Pulling these controls together through governance, documentation, and continuous improvement turns compliance from a one-time task into a sustained capability that safeguards patients and your practice.

FAQs.

What is the role of a Privacy Officer in a small healthcare practice?

The Privacy Officer designs and oversees the privacy program: maintaining policies and the Notice of Privacy Practices, enforcing minimum necessary standards, managing patient rights requests, coordinating workforce training, handling complaints and investigations, overseeing privacy terms in BAAs, guiding incident response, and reporting program status to leadership.

How often should security risk assessments be conducted?

Conduct a comprehensive Security Risk Assessment at least annually, then reassess whenever significant changes occur—such as new systems, major upgrades, office moves, telehealth expansion, or after security incidents. Track remediation progress throughout the year to keep risk aligned with your tolerance.
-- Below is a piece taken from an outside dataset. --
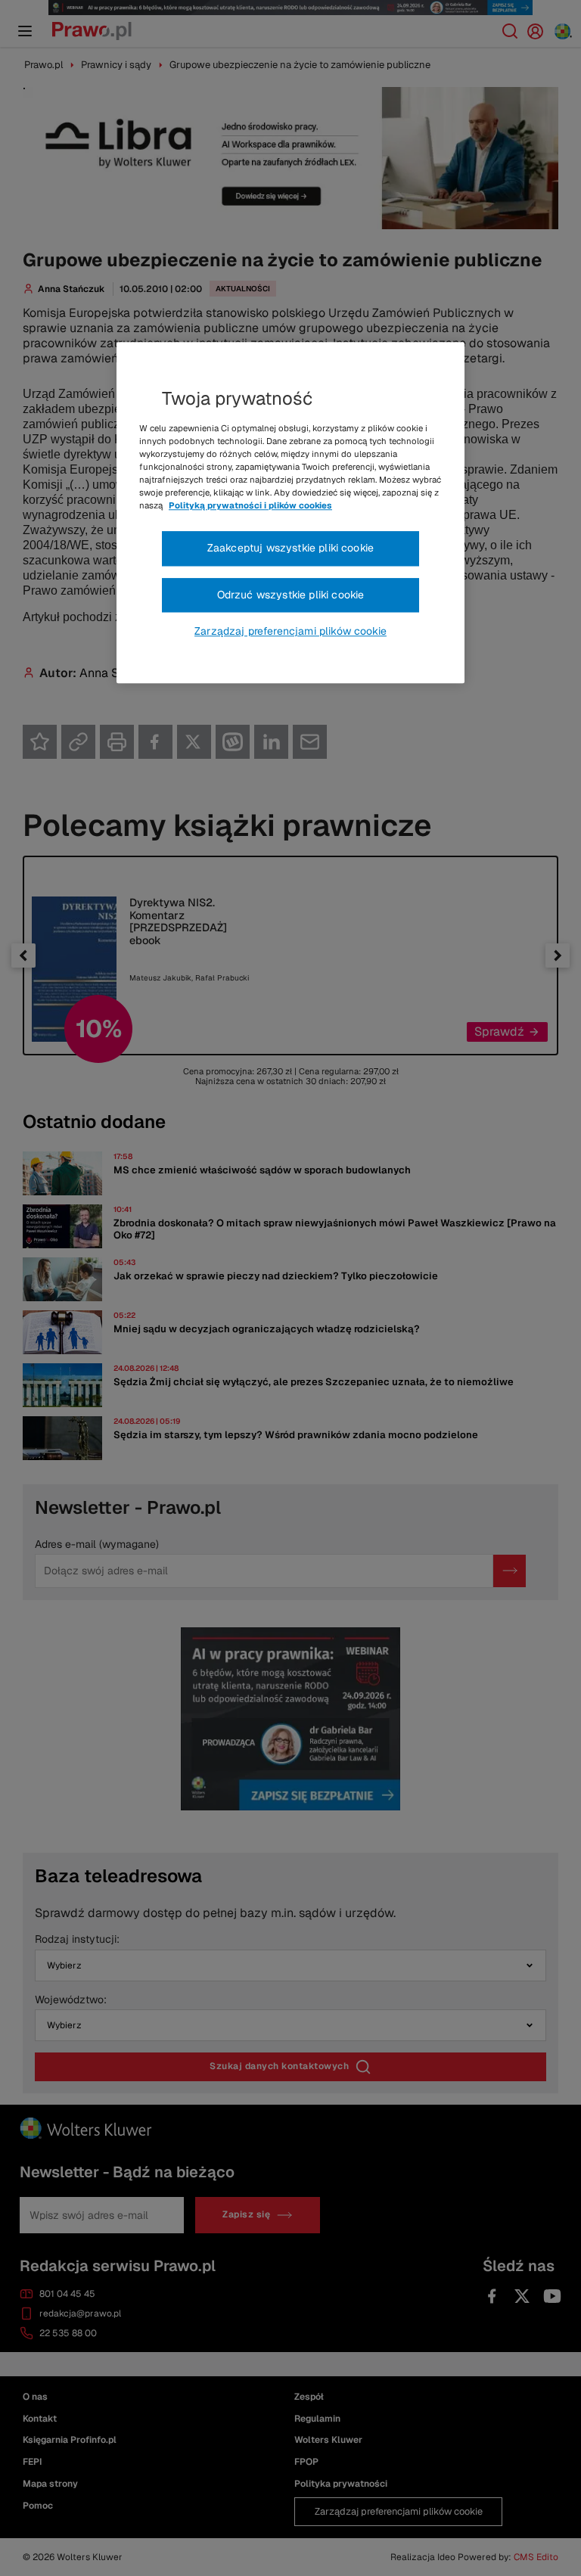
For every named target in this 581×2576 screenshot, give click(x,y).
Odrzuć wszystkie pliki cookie (291, 594)
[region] (290, 513)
What are essential components of HIPAA training for staff?

Cover Privacy and Security Rule fundamentals, minimum necessary, acceptable use, passwords and MFA, phishing and social engineering, secure messaging and telehealth, physical safeguards, incident reporting, and sanctions. Provide role-based scenarios, deliver training at onboarding and annually, and document attendance, assessments, and remediation.

How do Business Associate Agreements ensure compliance?

Business Associate Agreements contractually require vendors to safeguard ePHI, limit uses and disclosures, report breaches promptly, pass requirements to subcontractors, permit oversight, and return or destroy ePHI at termination. BAAs align responsibilities across your supply chain and support enforcement when issues arise.